Pourquoi n’aurions-nous pas le choix entre : Lutter pour un gouvernement capitaliste de gauche, ou participer à la lutte de classe du prolétariat pour arracher des concessions du capital dans la perspective d’un gouvernement ouvrier qui rompra avec le capitalisme ?

17/06/2026 01:11 par Carlos Ducasse

Désolé Vania vous avez l’Air si perdue... IL ne faut pas desespérer... IL faut vous ressaisir... Le Peuple Venezuelien est Noble et courageux, surtout les Indiens (la bourgeoisie de Caracas est une autre affaire)... Arrêtez de vous humilier en defendant Delcy et reprennez la lutte de votre Peuple, les Communautés indigènes appellent à la grève générale en Bolivie, du Perou, en Ecuateur au Chili, en Argentine su Bresil, en Colombie et au Venezuela... L’Etat bourgeois de Caracas n’est plus votre Ami... IL faut recuperer les soldats avant qu’ils ne les utilisent contre le Peuple... Reveillez vous ! Vous êtes une guerrillera oui ou merde ?

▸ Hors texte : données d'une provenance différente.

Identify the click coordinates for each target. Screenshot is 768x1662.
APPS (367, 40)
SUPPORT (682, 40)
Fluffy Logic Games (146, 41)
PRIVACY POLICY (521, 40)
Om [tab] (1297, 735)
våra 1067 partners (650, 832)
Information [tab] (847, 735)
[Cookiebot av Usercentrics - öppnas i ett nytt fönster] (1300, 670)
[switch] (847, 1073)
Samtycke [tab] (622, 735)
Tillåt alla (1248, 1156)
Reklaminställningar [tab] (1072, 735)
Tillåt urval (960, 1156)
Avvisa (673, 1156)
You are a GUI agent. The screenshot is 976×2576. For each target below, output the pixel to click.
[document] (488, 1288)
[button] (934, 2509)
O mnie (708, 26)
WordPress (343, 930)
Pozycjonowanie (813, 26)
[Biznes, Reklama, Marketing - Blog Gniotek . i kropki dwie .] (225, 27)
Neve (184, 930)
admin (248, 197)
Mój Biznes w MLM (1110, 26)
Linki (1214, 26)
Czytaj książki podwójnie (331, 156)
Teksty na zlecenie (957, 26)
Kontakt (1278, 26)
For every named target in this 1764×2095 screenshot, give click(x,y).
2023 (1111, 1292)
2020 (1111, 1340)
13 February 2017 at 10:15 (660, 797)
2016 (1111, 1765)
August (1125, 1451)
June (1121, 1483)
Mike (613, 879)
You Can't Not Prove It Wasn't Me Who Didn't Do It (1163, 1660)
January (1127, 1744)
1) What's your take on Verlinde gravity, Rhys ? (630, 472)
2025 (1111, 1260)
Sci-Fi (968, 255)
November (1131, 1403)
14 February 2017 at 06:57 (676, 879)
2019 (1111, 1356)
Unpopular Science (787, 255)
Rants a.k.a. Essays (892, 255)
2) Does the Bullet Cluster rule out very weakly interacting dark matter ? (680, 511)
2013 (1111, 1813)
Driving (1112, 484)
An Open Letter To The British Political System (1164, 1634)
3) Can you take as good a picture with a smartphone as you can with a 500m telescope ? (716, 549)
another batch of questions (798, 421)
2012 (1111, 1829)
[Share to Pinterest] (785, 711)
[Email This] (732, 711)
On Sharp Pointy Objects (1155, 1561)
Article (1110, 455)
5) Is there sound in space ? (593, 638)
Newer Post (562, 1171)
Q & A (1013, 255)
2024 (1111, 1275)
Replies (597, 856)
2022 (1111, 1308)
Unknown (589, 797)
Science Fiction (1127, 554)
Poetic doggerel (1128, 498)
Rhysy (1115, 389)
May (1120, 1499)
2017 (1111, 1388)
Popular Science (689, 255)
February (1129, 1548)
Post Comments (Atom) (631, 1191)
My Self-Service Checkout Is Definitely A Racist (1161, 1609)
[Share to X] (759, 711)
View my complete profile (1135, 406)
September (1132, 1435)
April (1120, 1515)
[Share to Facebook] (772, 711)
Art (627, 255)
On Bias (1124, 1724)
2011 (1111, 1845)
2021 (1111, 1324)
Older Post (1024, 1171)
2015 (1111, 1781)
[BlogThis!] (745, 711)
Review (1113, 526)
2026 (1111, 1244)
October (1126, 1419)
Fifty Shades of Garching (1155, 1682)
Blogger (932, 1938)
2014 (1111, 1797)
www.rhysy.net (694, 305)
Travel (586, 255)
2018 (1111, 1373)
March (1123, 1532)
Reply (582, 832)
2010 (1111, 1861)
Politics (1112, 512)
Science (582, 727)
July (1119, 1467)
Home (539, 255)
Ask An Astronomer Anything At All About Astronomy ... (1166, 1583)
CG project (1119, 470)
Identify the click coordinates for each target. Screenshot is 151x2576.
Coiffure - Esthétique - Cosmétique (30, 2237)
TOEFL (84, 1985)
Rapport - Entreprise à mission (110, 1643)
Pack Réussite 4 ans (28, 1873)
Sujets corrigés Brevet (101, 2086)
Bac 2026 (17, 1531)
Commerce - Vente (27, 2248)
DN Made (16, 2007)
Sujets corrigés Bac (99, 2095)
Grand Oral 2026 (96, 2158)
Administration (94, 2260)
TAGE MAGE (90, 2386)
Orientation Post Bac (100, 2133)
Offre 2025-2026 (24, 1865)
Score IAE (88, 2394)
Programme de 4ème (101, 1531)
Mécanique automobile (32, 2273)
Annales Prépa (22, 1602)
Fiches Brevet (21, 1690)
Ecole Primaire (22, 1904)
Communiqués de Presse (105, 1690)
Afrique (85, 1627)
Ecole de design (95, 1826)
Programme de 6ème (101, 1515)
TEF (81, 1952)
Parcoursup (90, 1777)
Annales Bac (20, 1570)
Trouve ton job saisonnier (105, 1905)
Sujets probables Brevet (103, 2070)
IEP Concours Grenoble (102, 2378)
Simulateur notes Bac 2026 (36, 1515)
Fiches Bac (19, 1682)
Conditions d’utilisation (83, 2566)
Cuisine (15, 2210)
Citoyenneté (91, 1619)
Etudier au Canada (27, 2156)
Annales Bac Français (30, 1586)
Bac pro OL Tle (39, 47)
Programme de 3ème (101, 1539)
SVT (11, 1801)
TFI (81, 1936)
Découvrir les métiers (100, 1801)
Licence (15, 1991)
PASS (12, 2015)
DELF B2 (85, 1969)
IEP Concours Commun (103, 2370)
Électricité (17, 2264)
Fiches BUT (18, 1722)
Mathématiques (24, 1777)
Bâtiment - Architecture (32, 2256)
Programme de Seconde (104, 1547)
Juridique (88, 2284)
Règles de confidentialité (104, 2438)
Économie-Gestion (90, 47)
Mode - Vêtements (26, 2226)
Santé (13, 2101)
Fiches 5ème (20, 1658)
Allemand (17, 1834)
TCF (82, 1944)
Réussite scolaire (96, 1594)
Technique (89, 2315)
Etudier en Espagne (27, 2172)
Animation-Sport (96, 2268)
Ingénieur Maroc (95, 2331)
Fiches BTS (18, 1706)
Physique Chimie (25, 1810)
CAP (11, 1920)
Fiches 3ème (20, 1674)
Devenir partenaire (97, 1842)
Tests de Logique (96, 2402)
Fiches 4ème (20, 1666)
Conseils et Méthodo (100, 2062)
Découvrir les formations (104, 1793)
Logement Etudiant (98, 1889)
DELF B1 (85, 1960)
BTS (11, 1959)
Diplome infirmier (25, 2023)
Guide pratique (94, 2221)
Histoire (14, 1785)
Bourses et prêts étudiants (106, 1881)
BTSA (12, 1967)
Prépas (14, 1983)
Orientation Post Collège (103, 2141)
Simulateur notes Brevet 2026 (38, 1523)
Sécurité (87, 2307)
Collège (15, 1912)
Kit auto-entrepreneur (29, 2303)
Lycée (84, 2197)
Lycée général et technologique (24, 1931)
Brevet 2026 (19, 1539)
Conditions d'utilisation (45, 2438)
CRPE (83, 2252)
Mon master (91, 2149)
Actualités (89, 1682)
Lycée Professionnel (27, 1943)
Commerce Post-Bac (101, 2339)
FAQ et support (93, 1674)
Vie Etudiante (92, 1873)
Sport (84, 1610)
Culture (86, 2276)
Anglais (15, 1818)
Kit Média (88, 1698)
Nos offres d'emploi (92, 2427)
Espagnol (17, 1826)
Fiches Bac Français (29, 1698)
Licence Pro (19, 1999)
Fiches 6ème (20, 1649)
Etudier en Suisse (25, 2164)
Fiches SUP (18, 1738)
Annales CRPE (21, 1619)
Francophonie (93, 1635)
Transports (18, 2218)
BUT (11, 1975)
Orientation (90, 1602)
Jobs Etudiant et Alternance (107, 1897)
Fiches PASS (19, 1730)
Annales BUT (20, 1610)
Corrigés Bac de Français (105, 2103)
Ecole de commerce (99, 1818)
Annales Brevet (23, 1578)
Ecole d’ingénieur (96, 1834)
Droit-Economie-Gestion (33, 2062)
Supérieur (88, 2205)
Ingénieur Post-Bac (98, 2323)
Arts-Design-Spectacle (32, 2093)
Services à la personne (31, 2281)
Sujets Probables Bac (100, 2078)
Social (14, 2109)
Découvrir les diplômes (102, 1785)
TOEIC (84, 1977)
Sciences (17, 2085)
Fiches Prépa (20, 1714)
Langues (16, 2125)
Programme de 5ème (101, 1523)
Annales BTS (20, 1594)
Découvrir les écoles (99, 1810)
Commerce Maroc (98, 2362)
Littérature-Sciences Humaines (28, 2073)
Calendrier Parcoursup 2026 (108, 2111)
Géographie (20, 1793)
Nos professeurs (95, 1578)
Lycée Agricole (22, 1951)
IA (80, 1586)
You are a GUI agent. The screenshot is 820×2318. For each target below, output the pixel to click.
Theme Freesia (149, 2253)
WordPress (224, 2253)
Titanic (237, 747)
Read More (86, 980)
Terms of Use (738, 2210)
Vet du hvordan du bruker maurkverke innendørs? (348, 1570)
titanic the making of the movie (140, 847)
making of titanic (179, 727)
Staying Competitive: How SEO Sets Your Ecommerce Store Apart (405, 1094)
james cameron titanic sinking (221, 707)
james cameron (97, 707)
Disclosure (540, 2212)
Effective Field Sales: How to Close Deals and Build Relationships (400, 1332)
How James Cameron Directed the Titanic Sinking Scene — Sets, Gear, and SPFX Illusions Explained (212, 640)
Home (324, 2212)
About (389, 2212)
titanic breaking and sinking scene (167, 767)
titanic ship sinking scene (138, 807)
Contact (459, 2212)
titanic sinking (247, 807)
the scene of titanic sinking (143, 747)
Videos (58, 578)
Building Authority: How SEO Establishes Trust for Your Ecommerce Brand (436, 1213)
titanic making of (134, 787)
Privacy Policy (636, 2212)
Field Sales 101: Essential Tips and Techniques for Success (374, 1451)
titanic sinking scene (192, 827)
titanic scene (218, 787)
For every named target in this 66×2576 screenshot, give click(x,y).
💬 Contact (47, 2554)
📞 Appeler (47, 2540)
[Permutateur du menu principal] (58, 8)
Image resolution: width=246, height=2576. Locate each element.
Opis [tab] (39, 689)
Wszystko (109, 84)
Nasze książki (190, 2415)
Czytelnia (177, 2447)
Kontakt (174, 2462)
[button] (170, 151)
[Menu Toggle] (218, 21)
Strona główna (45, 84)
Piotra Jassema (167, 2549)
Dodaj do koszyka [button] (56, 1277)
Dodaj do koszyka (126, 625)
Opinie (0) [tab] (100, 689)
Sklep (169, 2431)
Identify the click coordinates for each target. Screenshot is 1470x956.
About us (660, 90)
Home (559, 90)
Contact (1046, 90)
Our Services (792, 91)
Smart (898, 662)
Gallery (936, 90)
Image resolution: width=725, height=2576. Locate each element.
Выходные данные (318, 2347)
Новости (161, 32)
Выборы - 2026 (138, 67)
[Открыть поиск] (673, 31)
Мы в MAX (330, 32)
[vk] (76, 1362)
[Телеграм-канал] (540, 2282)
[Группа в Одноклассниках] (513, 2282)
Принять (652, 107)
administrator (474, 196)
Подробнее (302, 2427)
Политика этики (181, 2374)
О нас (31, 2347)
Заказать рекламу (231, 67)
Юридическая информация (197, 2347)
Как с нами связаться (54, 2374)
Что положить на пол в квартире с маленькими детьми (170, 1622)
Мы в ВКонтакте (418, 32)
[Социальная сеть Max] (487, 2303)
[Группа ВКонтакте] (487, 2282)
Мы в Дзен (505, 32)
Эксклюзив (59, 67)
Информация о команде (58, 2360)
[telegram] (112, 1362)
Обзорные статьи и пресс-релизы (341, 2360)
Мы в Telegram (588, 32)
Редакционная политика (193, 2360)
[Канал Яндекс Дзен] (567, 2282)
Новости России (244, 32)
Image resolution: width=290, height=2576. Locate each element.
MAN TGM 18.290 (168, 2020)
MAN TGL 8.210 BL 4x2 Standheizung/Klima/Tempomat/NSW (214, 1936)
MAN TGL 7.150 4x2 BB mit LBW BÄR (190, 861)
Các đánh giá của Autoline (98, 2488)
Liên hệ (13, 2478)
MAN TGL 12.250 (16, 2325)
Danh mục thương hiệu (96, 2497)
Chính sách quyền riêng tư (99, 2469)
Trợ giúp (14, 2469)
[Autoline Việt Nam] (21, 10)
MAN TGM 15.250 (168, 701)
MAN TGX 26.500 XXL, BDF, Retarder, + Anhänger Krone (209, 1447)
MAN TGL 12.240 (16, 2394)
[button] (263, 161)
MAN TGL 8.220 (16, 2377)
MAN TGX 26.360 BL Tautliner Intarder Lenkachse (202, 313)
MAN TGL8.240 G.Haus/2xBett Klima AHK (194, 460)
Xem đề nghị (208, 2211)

17/06/2026 10:57 par Palamède Singouin

Il y a certains qui suggèrent aux chavistes du Venezuela de se sacrifier et mourir... débout. Allende l’a fait en 1973 et aujourd’hui 2026, c’est le pinochetisme 2.0 qui est au pouvoir au Chili avec le fasciste Kast !

Je ne vois pas très bien le rapport existant entre la mort d’Allende et l’élection 50 ans plus tard de Kast.
Par contre cette dernière semble vérifier le constat amer fait par Mujica pour l’Uruguay ou Correa pour l’Equateur selon lequel, les peuples, une fois sortis de la misère, se préoccupent beaucoup plus du smartphone que de la construction de socialisme.

Je crains fort que les résultats des futures élections au Venezuela ne marquent la fin du chavisme.